Joint impact of rainfall and tidal level on flood risk in a coastal city with a complex river network: a case study of Fuzhou City, China

Abstract. Coastal cities are particularly vulnerable to flood under multivariable conditions, such as heavy precipitation, high sea levels, and storms. The combined effect of multiple sources and the joint probability of extremes should be considered to assess and manage flood risk better. This paper aims to study the combined effect of rainfall and the tidal level of the receiving water body on flood probability and severity in Fuzhou City, which has a complex river network. Flood severity under a range of precipitation intensities, with return periods (RPs) of 5 yr to 100 yr, and tidal levels was assessed through a hydrodynamic model verified by data observed during Typhoon Longwang in 2005. According to the percentages of the river network where flooding occurred, the threshold conditions for flood severity were estimated in two scenarios: with and without working pumps.

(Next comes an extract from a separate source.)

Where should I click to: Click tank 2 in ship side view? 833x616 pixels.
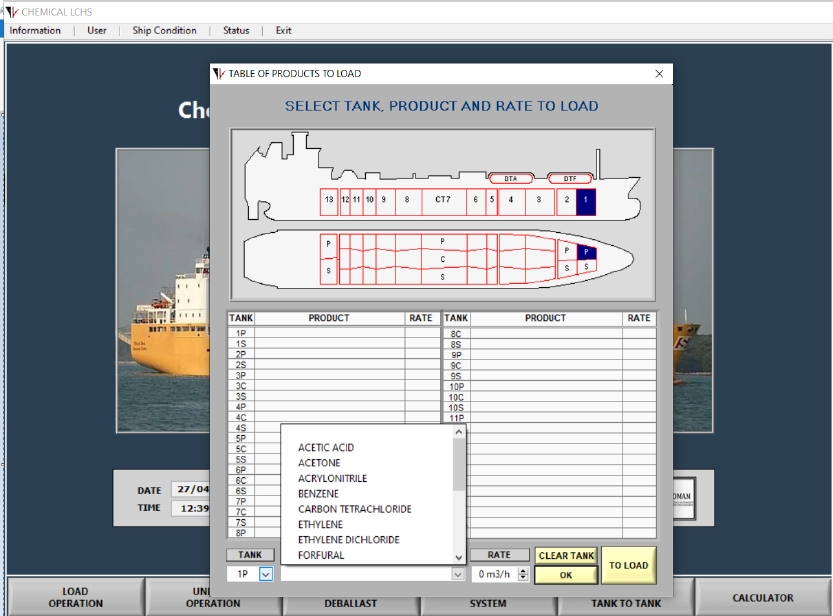click(x=566, y=200)
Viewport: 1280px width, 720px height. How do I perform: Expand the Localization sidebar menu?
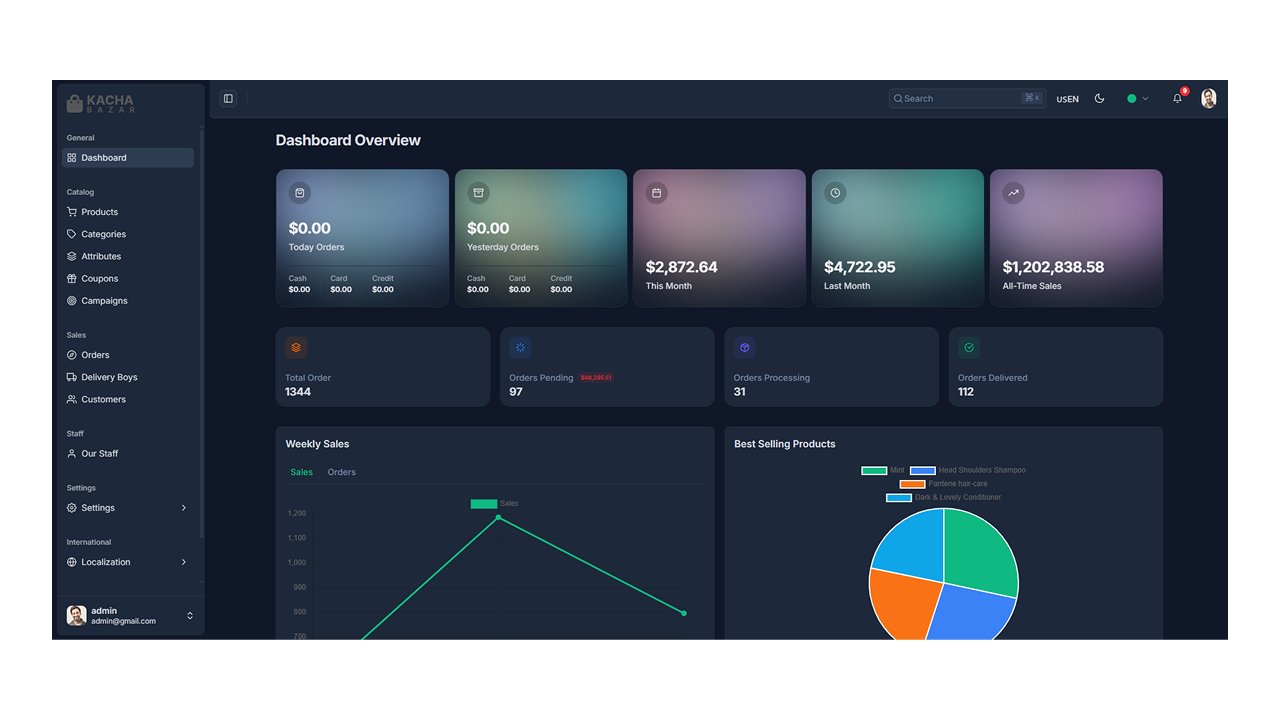point(128,562)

In Fuzhou City, working pumps efficiently reduce flood risk from precipitation within a 20-yr RP. However, the pumps may not work efficiently when rainfall exceeds a 100-yr RP because of the limited conveyance capacity of the river network. Joint risk probability was estimated through the optimal copula. The joint probability of rainfall and tidal level both exceeding their threshold values is very low, and the greatest threat in Fuzhou comes from heavy rainfall. However, the tidal level poses an extra risk of flood. Given that this extra risk is ignored in the design of flood defense in Fuzhou, flood frequency and severity may be higher than understood during design.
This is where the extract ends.